A common core of facts would have been probative on both the greater and the lesser-included conspiracy. As a result, the cost to the district court of granting LaPointe‘s request for a lesser-included instruction was minimal. Given the conflicting evidence, an instruction on conspiracy to possess would have protected against the danger that the jury stretched for a conviction. Under these circumstances, it was error to refuse LaPointe‘s request for a lesser-included offense instruction. The conviction on Count I of the indictment is reversed and remanded for a new trial.
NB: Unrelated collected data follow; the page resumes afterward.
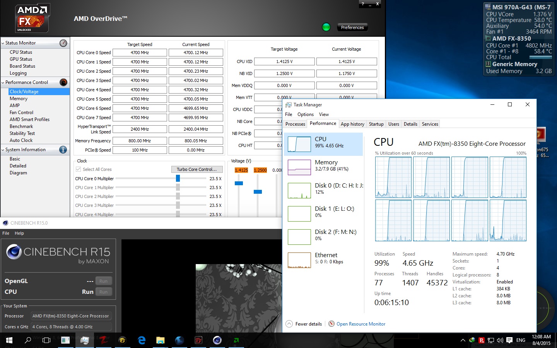The image size is (557, 348).
Task: Click the Performance Control dial icon
Action: click(x=63, y=82)
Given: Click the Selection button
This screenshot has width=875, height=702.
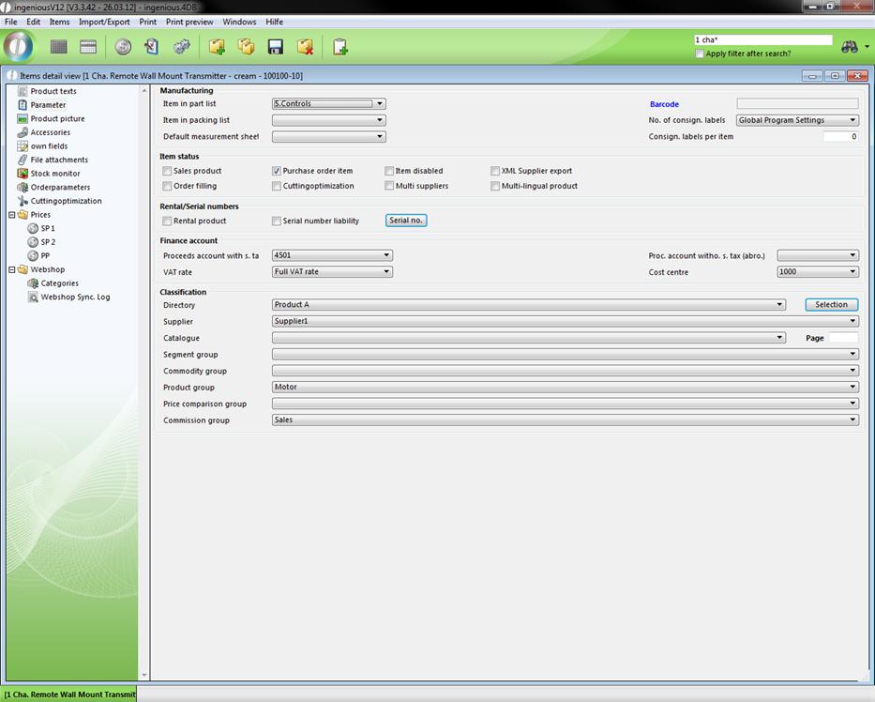Looking at the screenshot, I should (x=831, y=304).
III. Sufficiency of the Evidence
On Count II of the indictment, attempted possession of oxycodone with intent to distribute, LaPointe claims that there was not sufficient evidence that he took a “substantial step” towards the commission of the crime. The district court disagreed. See LaPointe, 2010 WL 3957725, at *2-3. “When appeal is taken from a criminal conviction on the grounds that the evidence is insufficient to support the conviction, the reviewing court determines ‘whether after viewing the evidence in the light most favorable to the prosecution, any rational trier of fact could have found the essential elements of the crime beyond a reasonable doubt.‘” United States v. Pennyman, 889 F.2d 104, 106 (6th Cir.1989) (quoting United States v. Gallo, 763 F.2d 1504, 1518 (6th Cir.1985)). We reverse a conviction for insufficiency of the evidence only if it is not supported by substantial and competent evidence, whether direct or wholly circumstantial, upon the record as a whole. See United States v. Beddow, 957 F.2d 1330, 1334 (6th Cir.1992). “[A] defendant claiming ‘insufficiency of the evidence bears a very heavy burden.‘” United States v. Abboud, 438 F.3d 554, 589 (6th Cir.2006) (quoting United States v. Vannerson, 786 F.2d 221, 225 (6th Cir.1986)).
During his conversations with Wallace, LaPointe went beyond simply agreeing to participate and actively facilitated the attempted crime by suggesting a delivery location for the drugs, repeatedly providing his business address, instructing Wallace on how to list the package‘s recipient, and volunteering to be at his office when the package arrived. A rational juror could find that these conversations constituted a “substantial step” sufficient to “corroborate the firmness” of LaPointe‘s intent to possess oxycodone with intent to distribute. Bilderbeck, 163 F.3d at 975. The police did not need to wait until LaPointe left his house before arresting him. We affirm the district court‘s conclusion on this issue.
Accordingly the judgment of the district court on Count II is affirmed and the judgment on Count I is reversed. The case is remanded to the district court for further proceedings consistent with this opinion.